A susbstitute for truncation could be, when you get a write error:
- try to write 5 zeros after the last good event
- when a thread later attempts to read the event at this position, if it sees
  * 0 and EOF: seek to end of binlog (and switch to next binlog)
  * 00 and EOF, 000 and EOF, 0000 and EOF: same
  * 00000 (whatever follows): this is for sure not a good event (fifth 0 means
event type 0 i.e. "unknown") so seek to the end.

BUT this is not enough, because the binlog corruption may come from a master
brutal shutdown (no time to detect the problem and truncate it). So you have to
detect it AT RESTART. A way could be to have known separators between events.
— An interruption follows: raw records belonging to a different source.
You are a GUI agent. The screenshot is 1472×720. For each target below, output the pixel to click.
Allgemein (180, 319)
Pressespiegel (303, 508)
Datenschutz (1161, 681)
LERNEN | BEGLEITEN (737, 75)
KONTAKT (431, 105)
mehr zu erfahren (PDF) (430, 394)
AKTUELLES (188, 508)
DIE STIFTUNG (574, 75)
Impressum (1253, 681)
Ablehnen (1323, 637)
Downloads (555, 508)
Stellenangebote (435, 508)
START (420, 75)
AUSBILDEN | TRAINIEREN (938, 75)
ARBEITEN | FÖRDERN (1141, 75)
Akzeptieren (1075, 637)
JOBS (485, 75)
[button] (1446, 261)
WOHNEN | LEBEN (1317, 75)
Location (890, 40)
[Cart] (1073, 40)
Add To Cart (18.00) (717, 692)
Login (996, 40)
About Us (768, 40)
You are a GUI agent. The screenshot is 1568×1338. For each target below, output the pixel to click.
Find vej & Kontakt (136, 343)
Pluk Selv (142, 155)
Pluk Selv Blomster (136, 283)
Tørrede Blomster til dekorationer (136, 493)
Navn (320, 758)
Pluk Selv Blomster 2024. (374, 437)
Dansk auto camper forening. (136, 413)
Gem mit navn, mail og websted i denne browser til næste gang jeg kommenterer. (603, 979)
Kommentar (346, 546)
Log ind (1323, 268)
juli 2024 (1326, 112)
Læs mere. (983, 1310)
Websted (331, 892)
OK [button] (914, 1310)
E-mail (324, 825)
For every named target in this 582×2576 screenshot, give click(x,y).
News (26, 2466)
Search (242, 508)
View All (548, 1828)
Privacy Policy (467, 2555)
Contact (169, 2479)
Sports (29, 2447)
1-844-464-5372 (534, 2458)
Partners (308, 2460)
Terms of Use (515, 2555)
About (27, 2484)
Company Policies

Also it is possible to detect problems (we have the event len in the event) and
act accordingly (presently we say "this event is corrupted" and stop, maybe we
could seek to the end instead?).
This is somewhat related to a wish from an important customer: even if the
binlog is written well, there could be a problem during the commit in InnoDB, so
rollback will occur at restart, so we want to cut the binlog (remove the rolled
back queries), so we need to durably keep track of the last good position (we
thought of storing it safely in the InnoDB datafile).


 1. BUG#45449: SQL thread crashes on disk full
 2. BUG#32228: A disk full makes binary log corrupt.